There are several bands around aiming at a stripped-down basic rock and roll ethic – guitar, bass, drums, three chords. Others include The Strokes and The Von Bondies, the lead singer of the latter having a very public fight with Jack White. The White Stripes go even further, eschewing a bass guitar (that riff on “Seven Nation Army” is played on a standard guitar, lowered an octave through a pedal), though Jack occasionally exchanges his guitar for a piano. But somehow it all works: the fourth album, Elephant was a best-seller, powered by a Top Ten hit single in “Seven Nation Army”.
This DVD captures the White Stripes in incendiary form at the Empress Ballroom, Blackpool in January 2004. Jack White talks briefly to the audience in between songs, but for most of the time he and Meg don’t waste time, powering through twenty-six numbers in an hour and a quarter, including most of the best-known songs on their first four albums.
When I Hear My Name
Dead Leaves and the Dirty Ground
I Think I Smell a Rat
Take a Whiff on Me
Jack the Ripper
The Hardest Button to Button
Truth Doesn’t Make a Noise
The Big Three Killed My Baby
Wasting My Time
You’re Pretty Good Looking (for a Girl)
Ball and Biscuit
Let’s Shake Hands
I Fought Piranhas
Let’s Build a Home
Goin’ Back to Memphis
Seven Nation Army
De Ballit of De Boll Weevil
Most concert films these days are shot on high-definition video, but in keeping with the lo-fi approach noted above, Under Blackpool Lights was shot on Super 8mm film. The results are as grainy as hell. I didn’t catch this film on its brief cinema release, but the grain must have been the size of footballs on the big screen. But I can hardly mark it down, as this is the way the DVD is intended to look. The aspect ratio is 4:3, so not anamorphically enhanced.
The soundtrack is available in three options: Linear PCM and Dolby Digital and DTS 5.1 mixes. All are pretty powerful in their own right, though the two 5.1 mixes are sharper – and certainly slightly louder. The subwoofer gives Meg’s drums more of a kick. I didn’t detect any significant difference between the Dolby Digital and DTS mixes, and the PCM track is certainly none too shabby. Whichever you choose, you’ll be able to quite effectively deafen yourself in the comfort of your own home. The surrounds are mainly used for crowd noise.

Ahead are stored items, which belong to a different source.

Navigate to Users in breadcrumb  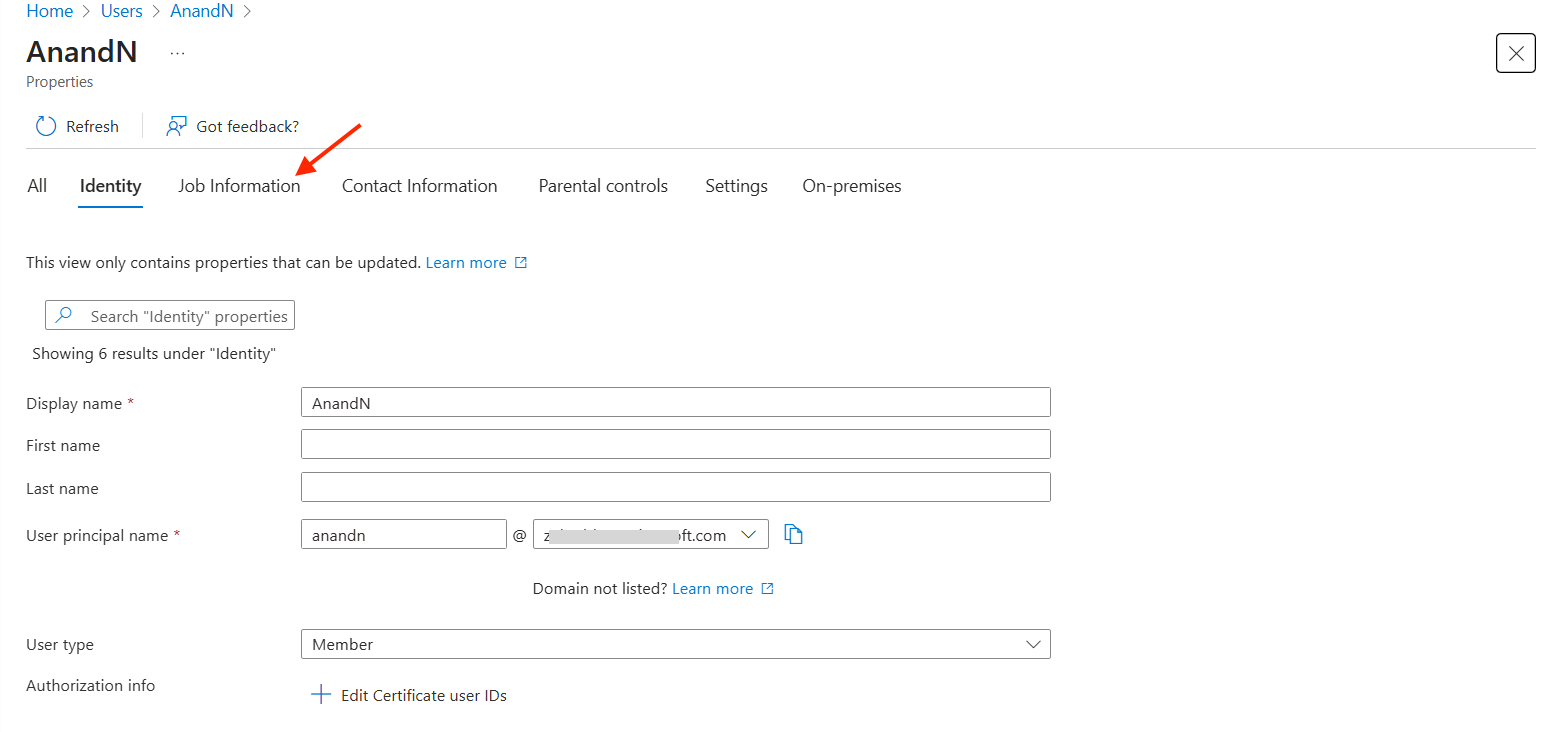[122, 11]
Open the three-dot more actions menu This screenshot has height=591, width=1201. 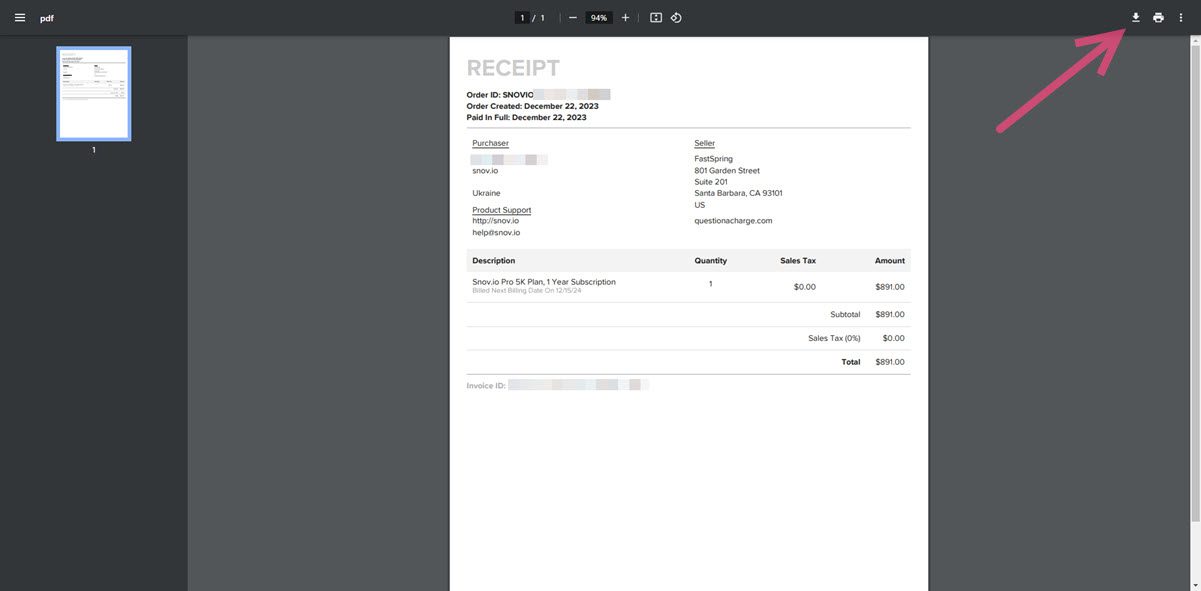pos(1180,18)
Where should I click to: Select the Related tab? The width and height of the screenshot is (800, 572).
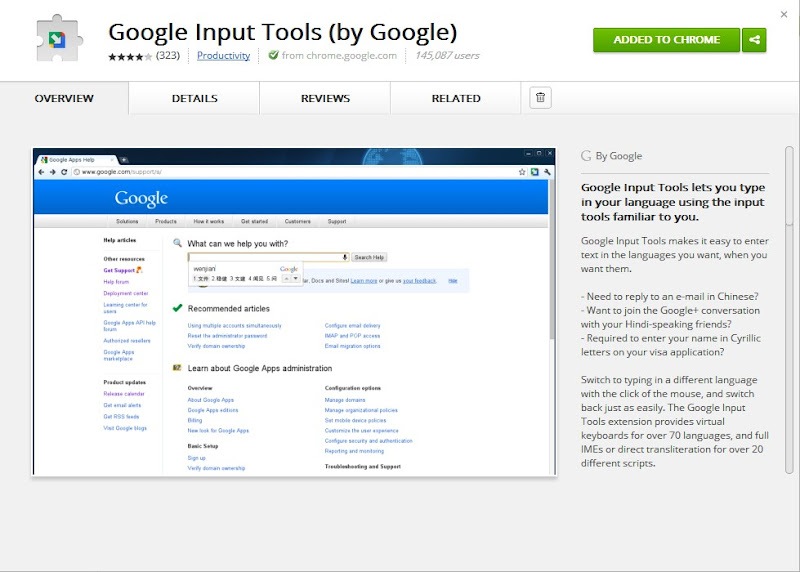click(x=456, y=98)
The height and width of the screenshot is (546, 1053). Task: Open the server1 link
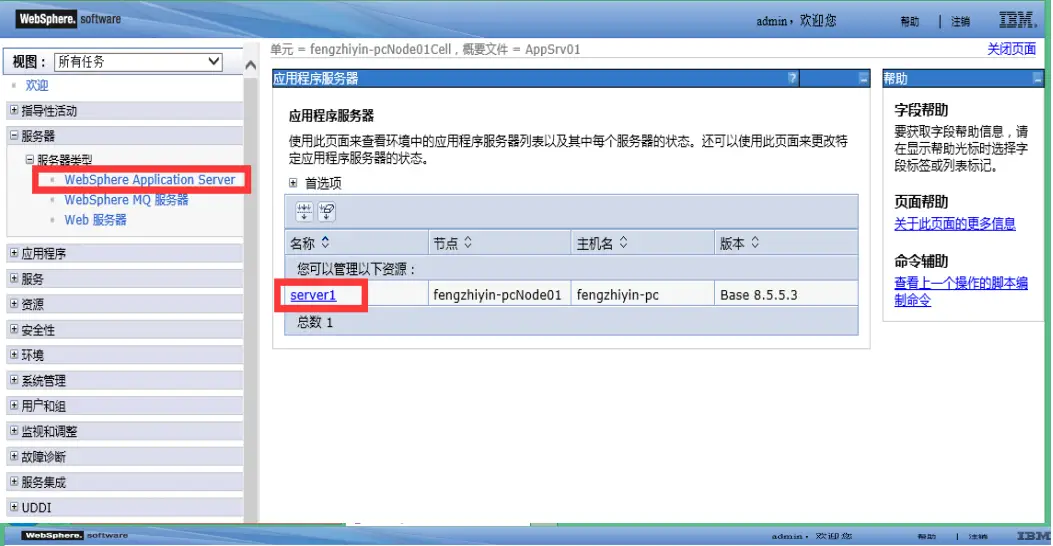pyautogui.click(x=313, y=295)
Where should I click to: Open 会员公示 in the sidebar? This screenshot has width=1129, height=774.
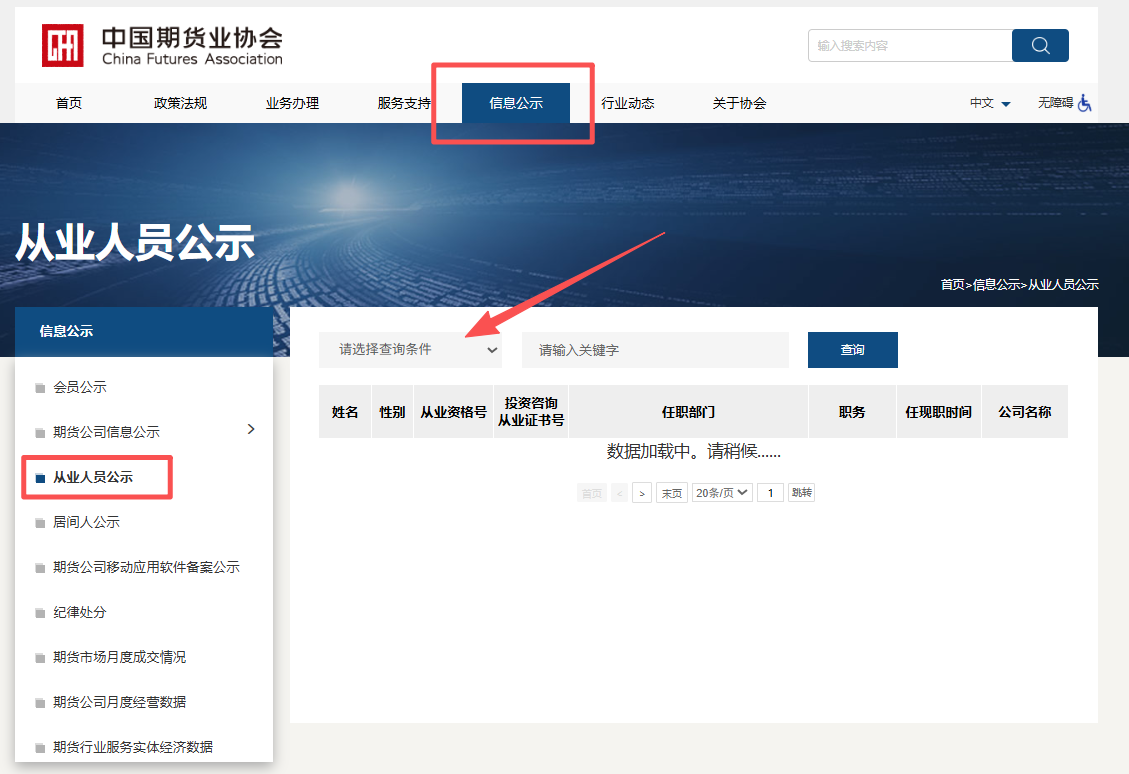pyautogui.click(x=79, y=387)
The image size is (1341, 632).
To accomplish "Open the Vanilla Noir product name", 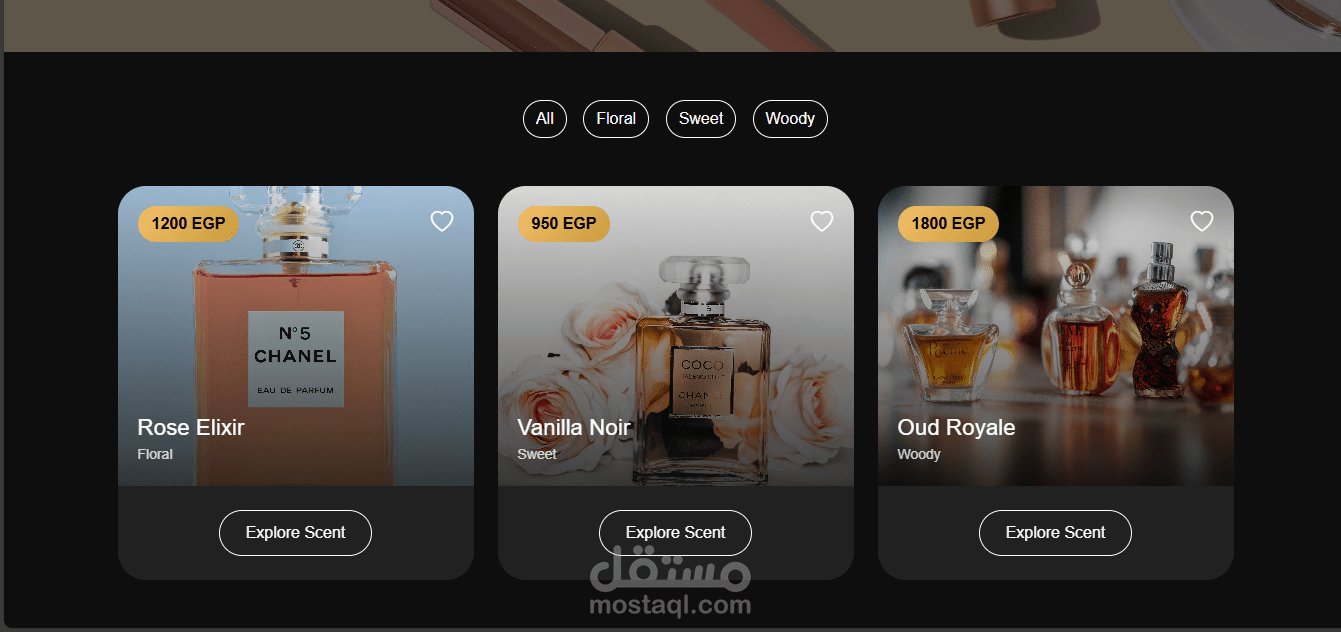I will tap(574, 428).
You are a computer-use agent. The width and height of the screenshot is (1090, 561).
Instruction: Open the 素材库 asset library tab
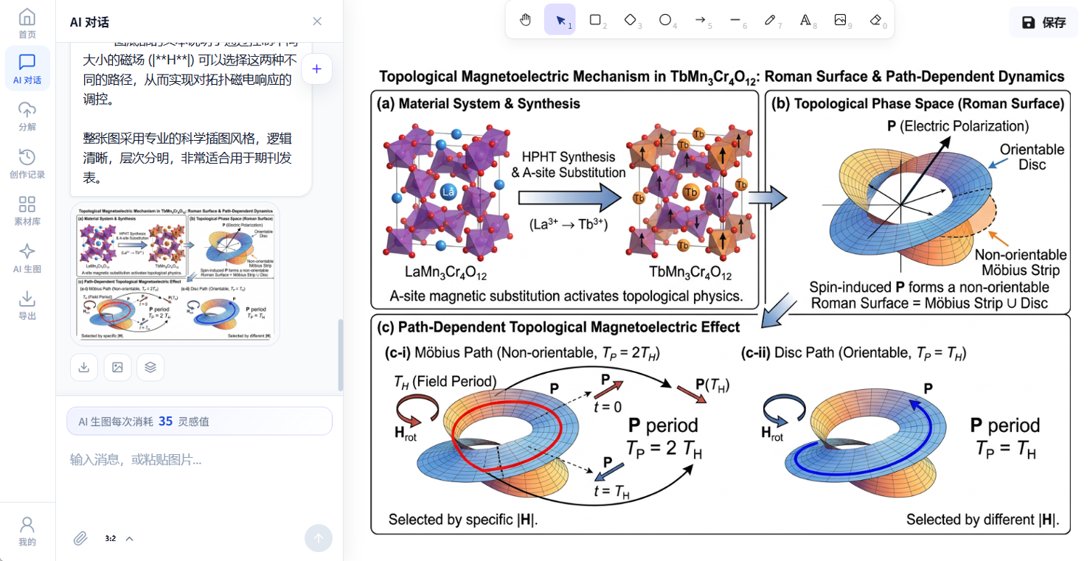click(27, 211)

There are twenty-nine chapter stops, one per song plus a brief introduction showing Jack and Meg arriving at the Empress Ballroom, their bowing and thanking the audience at the end, plus the final credits. There are no subtitles (not unusual on music DVDs) and the disc is encoded for all regions.
The DVD is packaged in a plain white plastic case inside a cardboard slipcase designed in – you guessed it – red, black and white. It contains a booklet featuring a track listing, credits and a one-page essay by one Brush Thomalson, “longtime friend of the band, mathematician, musician”. It also contains illustrations which are also reproduced on three transparencies, each in one of the band’s three trademark colours. For the Easter Egg, highlight “Let’s Shake Hands” on the song-selection menu and click right, to play a quirky little piece of backstage footage.
Already one of the most influential bands of the new millennium, The White Stripes’s reputation for playing live is confirmed by Under Blackpool Lights. Beginners might be best advised to start with the albums, but fans will find that the hour and a quarter will be up too soon.